Brasil decide su rumbo político en plena «emergencia democrática»

«¡Imbrochável!», gritaba la multitud. Entusiasmado, Jair Bolsonaro comenzó a repetir rítmicamente: «¡Imbrochável, imbrochável. La escena entusiasmó a muchos y espantó a otros tantos. «¡No se me baja nunca! ¡No fallo nunca!»: eso, y no otra cosa, es lo que quiere decir «imbrochável». Bolsonaro, orgulloso, alardeó de esa presunta potencia sexual ante el cuerpo diplomático extranjero, flanqueado por un invitado de honor como el presidente portugués, Marcelo Rebelo de Sousa, y observado por miles y miles de personas convocadas por el imponente desfile para celebrar los 200 años de Brasil como país independiente. Horas antes, el corazón de una persona muerta hace 187 años, Pedro I de Brasil y IV de Portugal, había ingresado, conservado en formol, pero con honores de jefe de Estado, al Palacio del Planalto.

Escenas imborrables del Brasil distópico que este domingo va a las urnas para definir quién lo gobernará a partir del 1 de enero de 2023. Bolsonaro, por otros cuatro años, o Luiz Inacio Lula da Silva, presidente entre 2003 y 2011. Una elección de extremos y en un tóxico clima de fake news, planteada desde la lógica del abismo: según con quién se hable, Lula es un comunista que arruinará al país, en tanto que Bolsonaro es un extremista cuyo próximo paso es clausurar la democracia.
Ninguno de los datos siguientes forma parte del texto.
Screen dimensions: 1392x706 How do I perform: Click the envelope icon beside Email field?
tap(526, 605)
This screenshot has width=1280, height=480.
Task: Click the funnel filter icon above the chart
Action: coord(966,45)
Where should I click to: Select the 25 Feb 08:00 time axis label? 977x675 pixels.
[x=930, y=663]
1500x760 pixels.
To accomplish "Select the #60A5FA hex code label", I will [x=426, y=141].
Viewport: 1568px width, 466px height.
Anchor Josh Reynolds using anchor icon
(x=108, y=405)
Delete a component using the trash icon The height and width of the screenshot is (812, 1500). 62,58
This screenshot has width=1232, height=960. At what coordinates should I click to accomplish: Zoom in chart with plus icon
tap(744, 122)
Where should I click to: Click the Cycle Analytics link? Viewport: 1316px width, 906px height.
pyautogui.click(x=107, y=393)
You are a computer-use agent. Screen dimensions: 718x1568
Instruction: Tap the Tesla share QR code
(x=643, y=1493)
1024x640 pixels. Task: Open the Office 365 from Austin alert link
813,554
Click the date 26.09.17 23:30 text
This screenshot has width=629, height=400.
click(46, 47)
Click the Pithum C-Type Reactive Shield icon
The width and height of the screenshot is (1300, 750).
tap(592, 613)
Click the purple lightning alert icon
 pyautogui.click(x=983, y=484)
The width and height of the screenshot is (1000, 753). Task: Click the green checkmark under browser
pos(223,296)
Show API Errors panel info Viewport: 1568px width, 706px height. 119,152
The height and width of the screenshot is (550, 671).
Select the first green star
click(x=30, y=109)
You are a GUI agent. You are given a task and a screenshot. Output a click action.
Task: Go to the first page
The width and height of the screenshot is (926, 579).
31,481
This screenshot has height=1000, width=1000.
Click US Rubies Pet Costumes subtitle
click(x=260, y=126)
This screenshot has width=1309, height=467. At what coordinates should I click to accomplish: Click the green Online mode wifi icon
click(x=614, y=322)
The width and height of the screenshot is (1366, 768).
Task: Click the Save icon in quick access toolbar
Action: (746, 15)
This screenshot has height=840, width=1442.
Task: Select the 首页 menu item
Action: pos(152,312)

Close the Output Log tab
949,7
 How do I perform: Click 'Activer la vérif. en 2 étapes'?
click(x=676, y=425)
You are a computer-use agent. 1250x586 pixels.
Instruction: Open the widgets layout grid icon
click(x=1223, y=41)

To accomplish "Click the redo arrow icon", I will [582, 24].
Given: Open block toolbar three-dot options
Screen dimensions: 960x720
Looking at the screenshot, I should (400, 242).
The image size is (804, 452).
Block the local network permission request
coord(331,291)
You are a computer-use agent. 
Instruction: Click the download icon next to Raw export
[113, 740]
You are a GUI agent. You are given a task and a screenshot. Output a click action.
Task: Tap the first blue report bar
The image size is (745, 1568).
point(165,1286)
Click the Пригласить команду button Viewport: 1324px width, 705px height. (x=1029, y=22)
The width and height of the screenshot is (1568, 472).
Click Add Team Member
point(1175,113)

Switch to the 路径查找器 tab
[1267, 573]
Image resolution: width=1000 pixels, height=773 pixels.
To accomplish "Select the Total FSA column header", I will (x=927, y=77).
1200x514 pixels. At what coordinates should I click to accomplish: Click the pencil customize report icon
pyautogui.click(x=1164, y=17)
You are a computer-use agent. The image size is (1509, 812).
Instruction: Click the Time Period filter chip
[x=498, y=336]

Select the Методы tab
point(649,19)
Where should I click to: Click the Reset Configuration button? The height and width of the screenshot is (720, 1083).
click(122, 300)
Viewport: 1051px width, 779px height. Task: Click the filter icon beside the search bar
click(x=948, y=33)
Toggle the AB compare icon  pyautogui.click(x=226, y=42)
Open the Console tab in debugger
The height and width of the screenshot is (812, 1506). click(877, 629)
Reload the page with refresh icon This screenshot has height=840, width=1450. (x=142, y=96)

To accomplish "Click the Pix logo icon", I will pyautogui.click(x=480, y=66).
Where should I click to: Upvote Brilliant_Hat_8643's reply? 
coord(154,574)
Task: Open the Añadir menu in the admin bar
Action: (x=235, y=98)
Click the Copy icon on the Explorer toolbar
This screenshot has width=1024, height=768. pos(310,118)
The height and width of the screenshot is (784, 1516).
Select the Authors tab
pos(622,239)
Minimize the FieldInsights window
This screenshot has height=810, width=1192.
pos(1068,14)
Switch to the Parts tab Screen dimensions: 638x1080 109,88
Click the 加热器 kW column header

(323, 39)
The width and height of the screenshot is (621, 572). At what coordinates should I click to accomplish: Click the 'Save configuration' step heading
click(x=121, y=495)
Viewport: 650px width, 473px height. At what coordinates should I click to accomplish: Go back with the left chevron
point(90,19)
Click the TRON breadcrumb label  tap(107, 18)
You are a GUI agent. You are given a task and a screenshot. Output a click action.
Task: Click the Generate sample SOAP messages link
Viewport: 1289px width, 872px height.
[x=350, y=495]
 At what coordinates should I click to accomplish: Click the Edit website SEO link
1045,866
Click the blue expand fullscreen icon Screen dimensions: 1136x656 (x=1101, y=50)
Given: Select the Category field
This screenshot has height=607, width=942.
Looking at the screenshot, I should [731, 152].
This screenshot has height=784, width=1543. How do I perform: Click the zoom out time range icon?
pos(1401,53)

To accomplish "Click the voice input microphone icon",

«El presidiario», repite una y otra vez Bolsonaro cada vez que se refiere a Lula, que pasó 580 días en la cárcel, condenado por corrupción en el escándalo conocido como Operação Lava Jato. Fue liberado en noviembre de 2019 al anular el Tribunal Supremo todos los procesos que pesaban sobre él. El ex presidente, que en octubre cumplirá 77 años, insiste en que es inocente.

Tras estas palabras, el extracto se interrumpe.